Two surveys, conducted among 363 nanotechnology scientists and engineers and among 1,015 US adults, find an intriguing contrast in attitudes about this fast-moving yet untested technology.

The average Joe and Jane are more worried than the experts that nano will cause job losses, an arms race and a loss of privacy, according to the surveys published on Sunday in Nature.

The scientists, unsurprisingly, say their work will lead to major breakthroughs in medicine, environmental cleanup and national defence.

But they are also significantly more concerned than the public about the risk of more pollution and unforeseen health problems from nano.

The authors of the study, led by Dietram Scheufele of the University of Wisconsin-Madison, chalk up this gap in viewpoints to two things.

One is that scientists have already launched a debate among themselves about nano-related risks, and lament a lack of research in this field. At the same time, the media promote the potential benefits of nano and downplay the risk aspect, thus giving a distorted view to the public.

Researchers looking at nano risks are focussing on any effect on health from minute particles that are breathed in to the lungs or from putative nano-robots that would be inserted into the body to repair damaged tissue. Questions have also been raised as to whether nano materials could be toxic, for health and the environment.

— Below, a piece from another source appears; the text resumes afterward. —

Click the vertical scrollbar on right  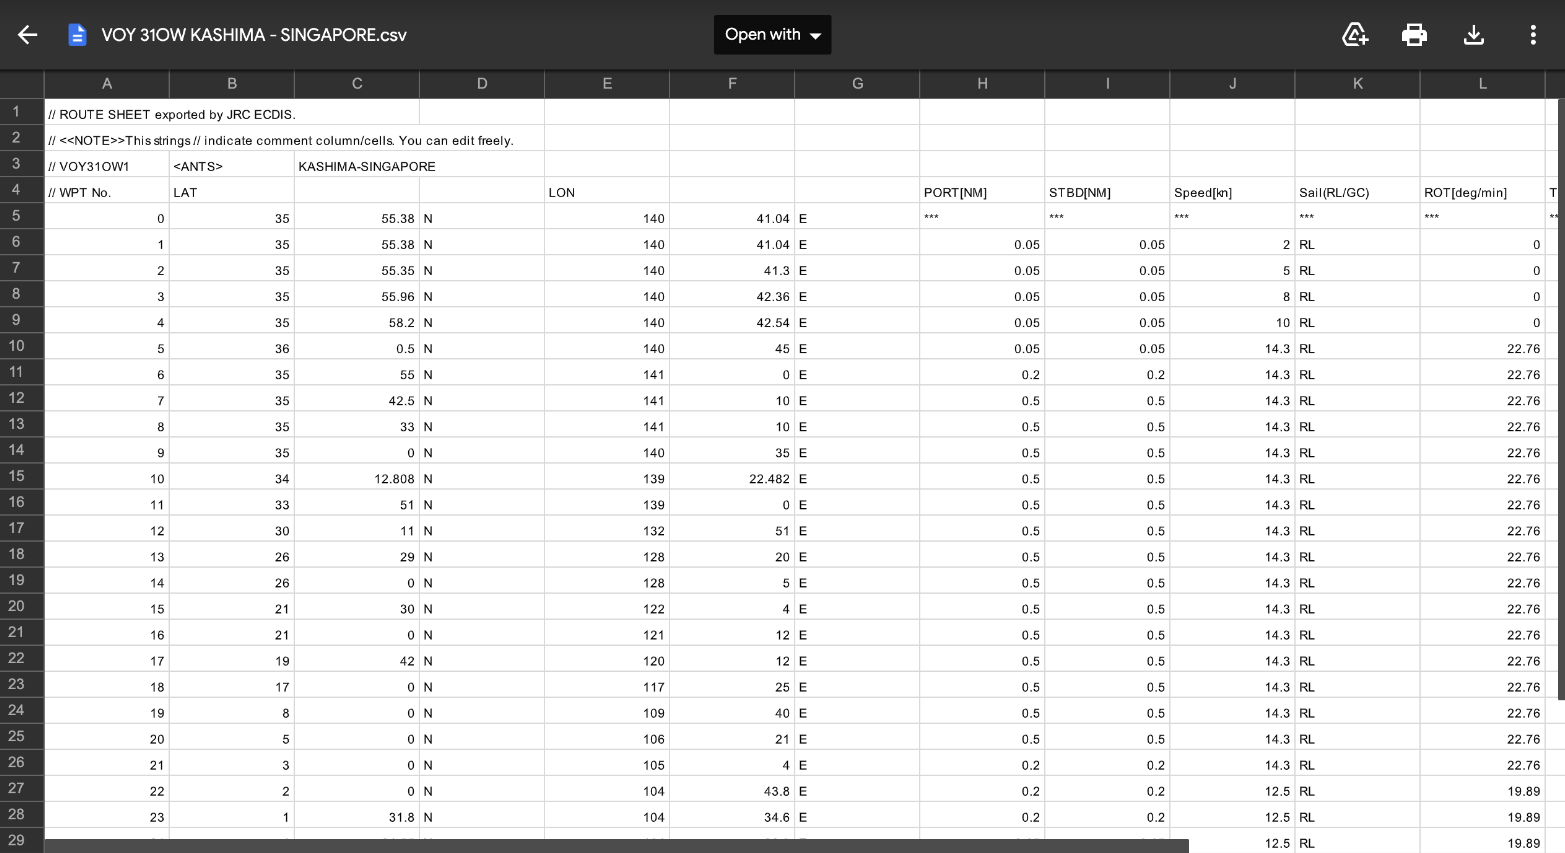click(1560, 400)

"The Nano story is one of very slow and rather weak regulatory responses," commented Nigel Cameron, head of the Institute on Biotechnology and the Human Future at the Illinois Institute of Technology and an expert on nanotechnology.

"Public and political awareness of the technology -- even though we have been talking about it for some time -- is amazingly low," he said in an interview with AFP.

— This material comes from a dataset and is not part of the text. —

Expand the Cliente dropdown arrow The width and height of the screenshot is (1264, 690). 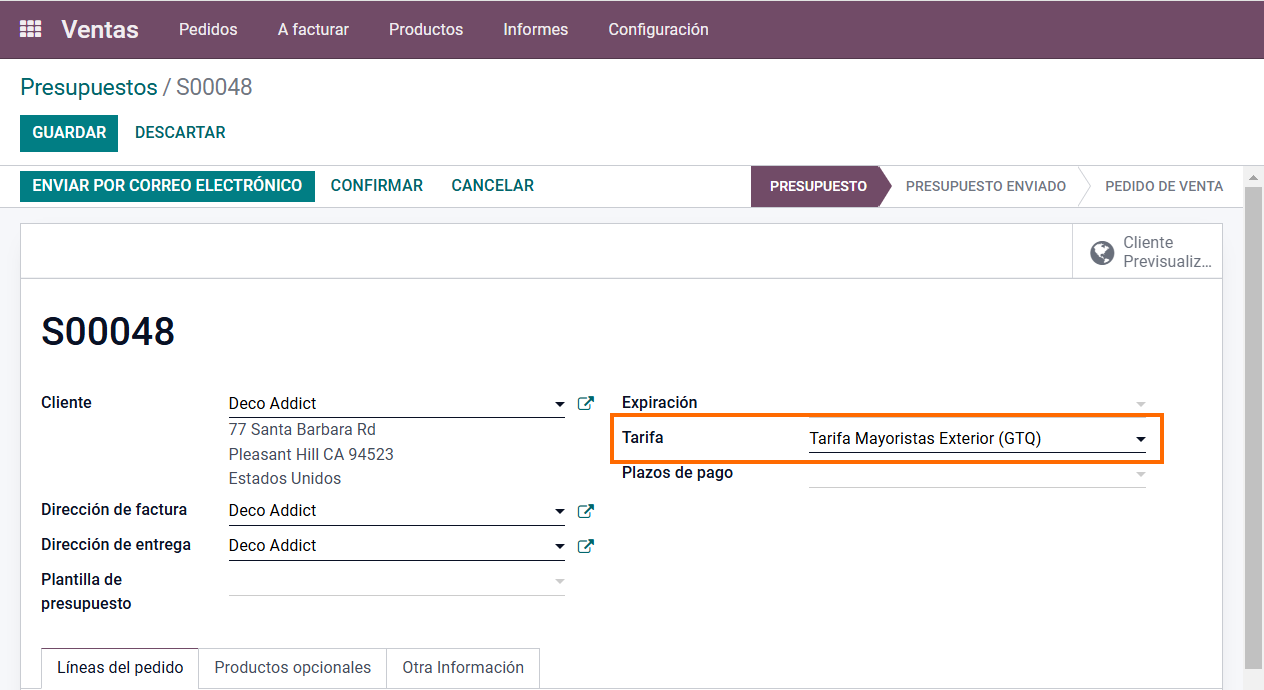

In the past, the arrival of new technologies such as nuclear power or genetically-modified organisms are typically greeted with public enthusiasm followed by disquiet when an accident happens or other risks become apparent.

Such backlashes have had a crippling effect in some countries, prompting a freeze or pullout from nuclear power or a moratorium on genetically-engineered crops.

By addressing the risks before their technology widely enters the public domain, nano experts hope to forestall this backward swing of the pendulum.

"Nanotechnology may... be the first emerging technology for which scientists may have to explain to the public why they should be more rather than less concerned about some potential risks," said Scheufele.